The Beneficent Spiritist Center União do Vegetal ( ; or UDV) is a religious society founded on July 22, 1961 in Porto Velho (Rondônia) by José Gabriel da Costa, known as Mestre Gabriel. The UDV seeks to promote peace and to "work for the evolution of the human being in the sense of his or her spiritual development", as is written in its bylaws. The institution today has over 18,000 members, distributed among more than 200 local chapters located in all the states of Brazil, as well as in Peru, Australia, several countries in Europe, and the United States. The translation of União do Vegetal is Union of the Plants referring to the sacrament of the UDV, Hoasca tea, also known as Ayahuasca. This beverage is made by boiling two plants,  (Banisteriopsis caapi) and  (Psychotria viridis), both of which are native to the Amazon rainforest.

In its sessions, UDV members drink Hoasca tea for the effect of mental concentration. In Brazil, the use of Hoasca in religious rituals was regulated by the Brazilian federal government's National Drug Policy Council on January 25, 2010. The policy established legal norms for the religious institutions that responsibly use this tea. The Supreme Court of the United States unanimously affirmed the UDV's right to use Hoasca tea in its religious sessions in the United States, in a decision published on February 21, 2006.

U.S. Supreme Court case 

Hoasca tea made from Banisteriopsis caapi and Psychotria viridis (the only two ingredients used in the UDV's preparation of Hoasca) was shipped to the American membership from Brazil. U.S. Customs agents seized a shipment and raided a UDV member's office, finding over 30 gallons of Hoasca tea in 1999. The UDV sued in 2000, seeking exemption from the Controlled Substances Act and equal treatment under the law.

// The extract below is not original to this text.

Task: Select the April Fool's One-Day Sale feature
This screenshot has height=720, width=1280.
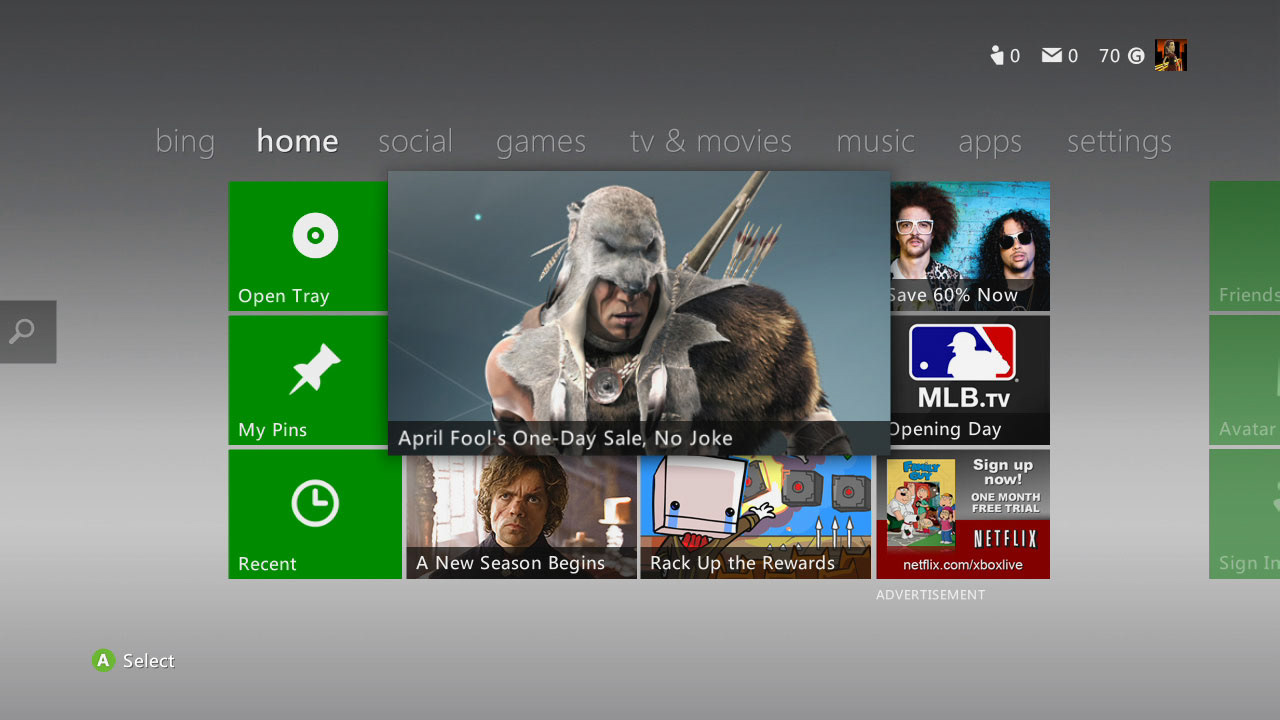Action: coord(638,312)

In 2001, the 10th Circuit Court of New Mexico granted a preliminary injunction preventing the government from interfering with UDV's religious use of Hoasca. The government appealed and the appeals court stayed the injunction of the lower court. In December 2004, the Supreme Court lifted a stay thereby allowing the church to use Hoasca tea in their sessions. The Supreme Court heard oral arguments for the case on November 1, 2005.

On February 21, 2006, the Supreme Court issued its ruling on the case. The court ruled, unanimously, that the lower courts had not erred in holding that the federal government had failed to prove the "compelling interest" in barring UDV use of Hoasca required under the Religious Freedom Restoration Act. Chief Justice John Roberts wrote the opinion in the case, in the second opinion he authored as a member of the Court.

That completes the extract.